- Born: Ann Glendenning 12 May 1923 Newcastle upon Tyne
- Died: 9 March 2006 (aged 82) Berkshire, England
- Known for: Director of the Electrical Association for Women

= Ann McMullan =

Director of the Electrical Association for Women

Ann McMullan (12 May 1923 – 9 March 2006), was Director of the Electrical Association for Women as well as an officer of the Women's Auxiliary Air Force.

==Biography==
Ann McMullan was born in Newcastle upon Tyne on 12 May 1923 to Garth Glendenning and Madelaine Greener. Her grandparents were George Hammerton Glendenning and Alice Glendenning. As a result she was a cousin of Graham Laidler.

== Education ==
She got her education from Church High School before going on to Abbey College at Malvern Wells. She graduated from a course in domestic science before joining the WAAF during the Second World War.

== Career ==
McMullan served as a Code and Cypher Officer at Fighter Command Headquarters. After the end of the war McMullan went to Germany to work with displaced persons for a local community organisation. She moved on to Hong Kong for a time before going to South Africa to work with the African Children's Feeding Scheme in Johannesburg.

McMullan went on to get a diploma in Public Relations from the Communications, Advertising and Marketing foundation. Continuing to work in charities, McMullan was the head of education for the British Epilepsy Association which was founded in 1950.
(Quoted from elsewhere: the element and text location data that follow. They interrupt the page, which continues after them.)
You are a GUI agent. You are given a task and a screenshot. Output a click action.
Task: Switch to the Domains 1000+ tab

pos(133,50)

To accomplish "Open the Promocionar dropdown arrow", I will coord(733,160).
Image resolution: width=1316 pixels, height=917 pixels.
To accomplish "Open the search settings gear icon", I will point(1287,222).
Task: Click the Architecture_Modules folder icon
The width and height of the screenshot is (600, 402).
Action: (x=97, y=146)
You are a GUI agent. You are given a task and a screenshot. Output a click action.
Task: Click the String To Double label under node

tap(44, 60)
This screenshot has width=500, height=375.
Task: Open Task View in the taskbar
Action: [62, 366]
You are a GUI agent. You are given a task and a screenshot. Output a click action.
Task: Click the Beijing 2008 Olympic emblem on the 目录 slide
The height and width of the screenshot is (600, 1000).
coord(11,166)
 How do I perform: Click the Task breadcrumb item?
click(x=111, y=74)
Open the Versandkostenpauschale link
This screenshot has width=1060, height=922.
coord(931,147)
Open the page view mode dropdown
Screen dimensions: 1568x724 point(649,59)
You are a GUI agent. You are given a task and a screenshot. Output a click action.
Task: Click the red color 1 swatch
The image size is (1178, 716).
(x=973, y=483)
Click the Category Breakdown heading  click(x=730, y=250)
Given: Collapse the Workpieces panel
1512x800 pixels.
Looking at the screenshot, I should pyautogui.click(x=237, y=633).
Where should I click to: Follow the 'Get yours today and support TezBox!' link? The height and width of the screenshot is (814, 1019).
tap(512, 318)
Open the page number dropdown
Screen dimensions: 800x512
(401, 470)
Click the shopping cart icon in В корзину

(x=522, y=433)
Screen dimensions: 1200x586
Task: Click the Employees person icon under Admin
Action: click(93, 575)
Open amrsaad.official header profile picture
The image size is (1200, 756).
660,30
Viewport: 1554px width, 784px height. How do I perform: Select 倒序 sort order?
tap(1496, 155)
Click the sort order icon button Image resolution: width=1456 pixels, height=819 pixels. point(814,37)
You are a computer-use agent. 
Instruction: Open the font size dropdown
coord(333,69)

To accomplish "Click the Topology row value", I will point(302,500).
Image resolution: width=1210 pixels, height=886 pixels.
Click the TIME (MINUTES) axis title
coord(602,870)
On 1 March 1976 she became the director of the Electrical Association for Women. She was central to the association's involvement with the Nuclear industry in Britain. They arranged the program Get into Lane (Learning about Nuclear Energy). She edited "Essential Electricity, A User's Guide" in 1983. She wrote a biography of her cousin Graham Laidler, better known as the cartoonist Pont, which was published posthumously on Kindle in 2022.

== Personal life ==
McMullan also flew with the Thames Valley Gliding Club. She married Peter Greville Kay Williamson on 4 November 1944. They had three daughters and one son. She later married Robert McMullan in 1955, and had two more sons. She was also awarded an MBE in 1985.

She died in 2006 and is buried in Warkworth, Northumberland.